Please render the lines below as a numbered list, omitting any blank lines.

-- START RECORDS TO PROCESS --

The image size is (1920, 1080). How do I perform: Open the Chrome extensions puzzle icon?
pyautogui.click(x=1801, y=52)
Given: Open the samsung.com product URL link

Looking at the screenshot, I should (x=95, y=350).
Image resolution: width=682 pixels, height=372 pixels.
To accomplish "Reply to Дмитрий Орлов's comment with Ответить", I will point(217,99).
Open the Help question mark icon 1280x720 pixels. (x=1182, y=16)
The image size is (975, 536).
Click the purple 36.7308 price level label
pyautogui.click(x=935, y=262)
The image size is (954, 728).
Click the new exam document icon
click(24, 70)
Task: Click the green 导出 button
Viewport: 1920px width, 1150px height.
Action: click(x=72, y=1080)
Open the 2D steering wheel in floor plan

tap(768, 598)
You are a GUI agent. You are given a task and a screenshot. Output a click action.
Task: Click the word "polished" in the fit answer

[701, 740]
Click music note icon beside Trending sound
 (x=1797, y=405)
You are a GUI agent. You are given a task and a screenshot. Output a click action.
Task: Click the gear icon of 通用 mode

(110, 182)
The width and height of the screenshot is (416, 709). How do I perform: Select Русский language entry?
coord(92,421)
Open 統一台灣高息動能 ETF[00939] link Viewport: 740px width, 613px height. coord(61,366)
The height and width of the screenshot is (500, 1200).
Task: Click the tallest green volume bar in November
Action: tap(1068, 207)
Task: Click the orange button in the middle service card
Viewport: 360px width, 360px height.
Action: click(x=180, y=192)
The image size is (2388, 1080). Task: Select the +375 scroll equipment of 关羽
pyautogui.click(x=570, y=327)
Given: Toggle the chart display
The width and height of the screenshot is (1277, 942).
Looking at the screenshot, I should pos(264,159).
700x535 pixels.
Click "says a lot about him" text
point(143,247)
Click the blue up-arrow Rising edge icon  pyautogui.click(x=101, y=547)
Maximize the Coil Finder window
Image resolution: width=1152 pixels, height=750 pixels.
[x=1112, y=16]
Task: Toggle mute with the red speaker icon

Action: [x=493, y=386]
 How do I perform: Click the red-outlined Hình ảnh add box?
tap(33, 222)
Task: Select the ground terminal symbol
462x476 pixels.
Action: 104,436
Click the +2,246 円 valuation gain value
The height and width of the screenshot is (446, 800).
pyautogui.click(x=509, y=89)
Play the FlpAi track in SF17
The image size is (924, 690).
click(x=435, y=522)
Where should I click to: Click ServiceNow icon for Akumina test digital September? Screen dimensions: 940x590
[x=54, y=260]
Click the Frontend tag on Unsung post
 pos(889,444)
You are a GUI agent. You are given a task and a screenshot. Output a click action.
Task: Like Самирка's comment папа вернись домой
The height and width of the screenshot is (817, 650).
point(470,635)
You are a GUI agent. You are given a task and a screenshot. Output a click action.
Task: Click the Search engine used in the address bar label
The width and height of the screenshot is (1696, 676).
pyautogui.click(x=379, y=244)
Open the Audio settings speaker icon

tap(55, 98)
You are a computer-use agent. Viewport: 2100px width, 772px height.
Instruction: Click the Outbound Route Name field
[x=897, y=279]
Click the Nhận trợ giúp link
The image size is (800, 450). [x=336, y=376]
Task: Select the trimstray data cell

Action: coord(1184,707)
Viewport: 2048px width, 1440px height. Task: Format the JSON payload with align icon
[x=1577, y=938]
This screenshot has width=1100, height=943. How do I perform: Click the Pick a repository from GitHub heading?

-- END RECORDS TO PROCESS --

» ANSWER IN FULL:
1. The image size is (1920, 1080). How do I perform: Open the Chrome extensions puzzle icon?
2. pyautogui.click(x=1801, y=52)
3. Given: Open the samsung.com product URL link
4. Looking at the screenshot, I should (x=95, y=350).
5. Image resolution: width=682 pixels, height=372 pixels.
6. To accomplish "Reply to Дмитрий Орлов's comment with Ответить", I will point(217,99).
7. Open the Help question mark icon 1280x720 pixels. (x=1182, y=16)
8. The image size is (975, 536).
9. Click the purple 36.7308 price level label
10. pyautogui.click(x=935, y=262)
11. The image size is (954, 728).
12. Click the new exam document icon
13. click(24, 70)
14. Task: Click the green 导出 button
15. Viewport: 1920px width, 1150px height.
16. Action: click(x=72, y=1080)
17. Open the 2D steering wheel in floor plan
18. tap(768, 598)
19. You are a GUI agent. You are given a task and a screenshot. Output a click action.
20. Task: Click the word "polished" in the fit answer
21. [701, 740]
22. Click music note icon beside Trending sound
23.  (x=1797, y=405)
24. You are a GUI agent. You are given a task and a screenshot. Output a click action.
25. Task: Click the gear icon of 通用 mode
26. (110, 182)
27. The width and height of the screenshot is (416, 709). How do I perform: Select Русский language entry?
28. coord(92,421)
29. Open 統一台灣高息動能 ETF[00939] link Viewport: 740px width, 613px height. coord(61,366)
30. The height and width of the screenshot is (500, 1200).
31. Task: Click the tallest green volume bar in November
32. Action: tap(1068, 207)
33. Task: Click the orange button in the middle service card
34. Viewport: 360px width, 360px height.
35. Action: click(x=180, y=192)
36. The image size is (2388, 1080). Task: Select the +375 scroll equipment of 关羽
37. pyautogui.click(x=570, y=327)
38. Given: Toggle the chart display
39. The width and height of the screenshot is (1277, 942).
40. Looking at the screenshot, I should pos(264,159).
41. 700x535 pixels.
42. Click "says a lot about him" text
43. point(143,247)
44. Click the blue up-arrow Rising edge icon  pyautogui.click(x=101, y=547)
45. Maximize the Coil Finder window
46. Image resolution: width=1152 pixels, height=750 pixels.
47. [x=1112, y=16]
48. Task: Toggle mute with the red speaker icon
49. Action: [x=493, y=386]
50.  How do I perform: Click the red-outlined Hình ảnh add box?
51. tap(33, 222)
52. Task: Select the ground terminal symbol
53. 462x476 pixels.
54. Action: 104,436
55. Click the +2,246 円 valuation gain value
56. The height and width of the screenshot is (446, 800).
57. pyautogui.click(x=509, y=89)
58. Play the FlpAi track in SF17
59. The image size is (924, 690).
60. click(x=435, y=522)
61. Where should I click to: Click ServiceNow icon for Akumina test digital September? Screen dimensions: 940x590
62. [x=54, y=260]
63. Click the Frontend tag on Unsung post
64.  pos(889,444)
65. You are a GUI agent. You are given a task and a screenshot. Output a click action.
66. Task: Like Самирка's comment папа вернись домой
67. The height and width of the screenshot is (817, 650).
68. point(470,635)
69. You are a GUI agent. You are given a task and a screenshot. Output a click action.
70. Task: Click the Search engine used in the address bar label
71. The width and height of the screenshot is (1696, 676).
72. pyautogui.click(x=379, y=244)
73. Open the Audio settings speaker icon
74. tap(55, 98)
75. You are a computer-use agent. Viewport: 2100px width, 772px height.
76. Instruction: Click the Outbound Route Name field
77. [x=897, y=279]
78. Click the Nhận trợ giúp link
79. The image size is (800, 450). [x=336, y=376]
80. Task: Select the trimstray data cell
81. Action: coord(1184,707)
82. Viewport: 2048px width, 1440px height. Task: Format the JSON payload with align icon
83. [x=1577, y=938]
84. This screenshot has width=1100, height=943. How do I perform: Click the Pick a repository from GitHub heading?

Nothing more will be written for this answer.